## RECORDED DATA
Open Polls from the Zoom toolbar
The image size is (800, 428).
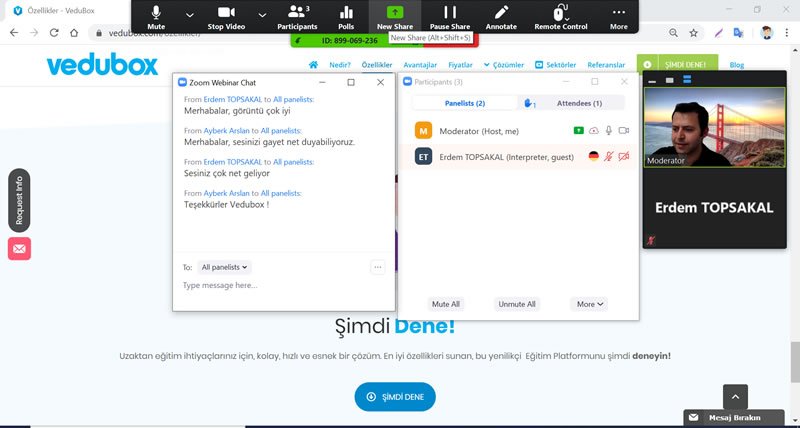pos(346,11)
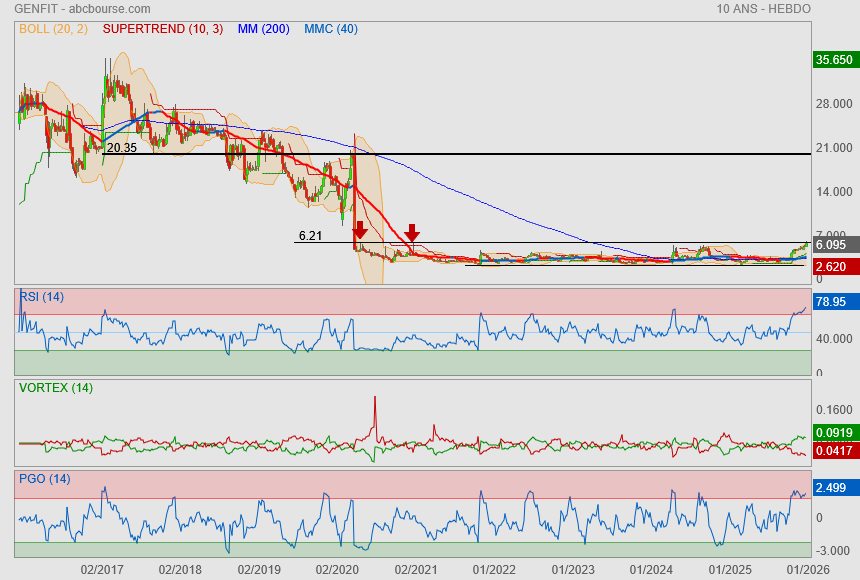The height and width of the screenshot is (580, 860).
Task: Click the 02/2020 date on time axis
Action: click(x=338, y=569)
--
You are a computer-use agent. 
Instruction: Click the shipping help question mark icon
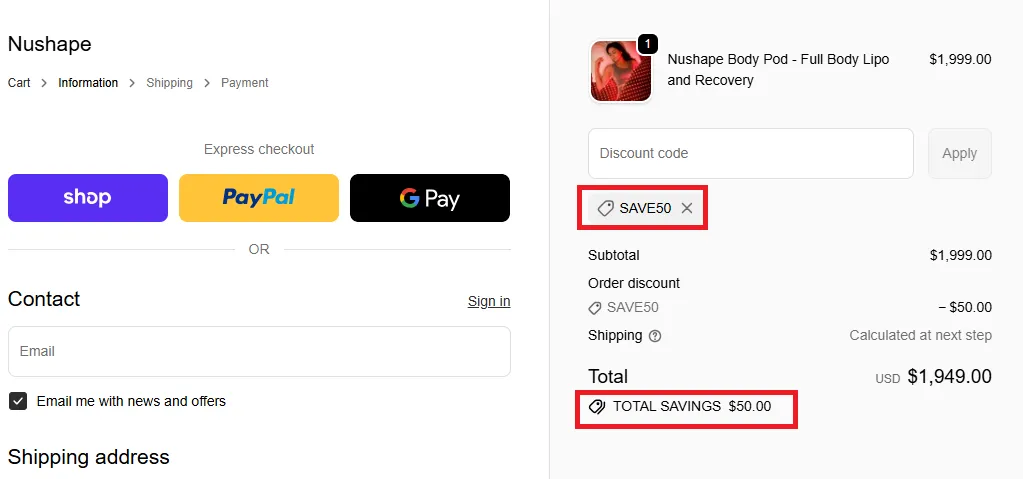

## TASK PROMPT
In the listing above, find the line holding "You are a computer-use agent." and the line holding "Instruction: Click the", then output those two lines and every line between them exactly.

## OUTPUT OF THE TASK
You are a computer-use agent. 
Instruction: Click the shipping help question mark icon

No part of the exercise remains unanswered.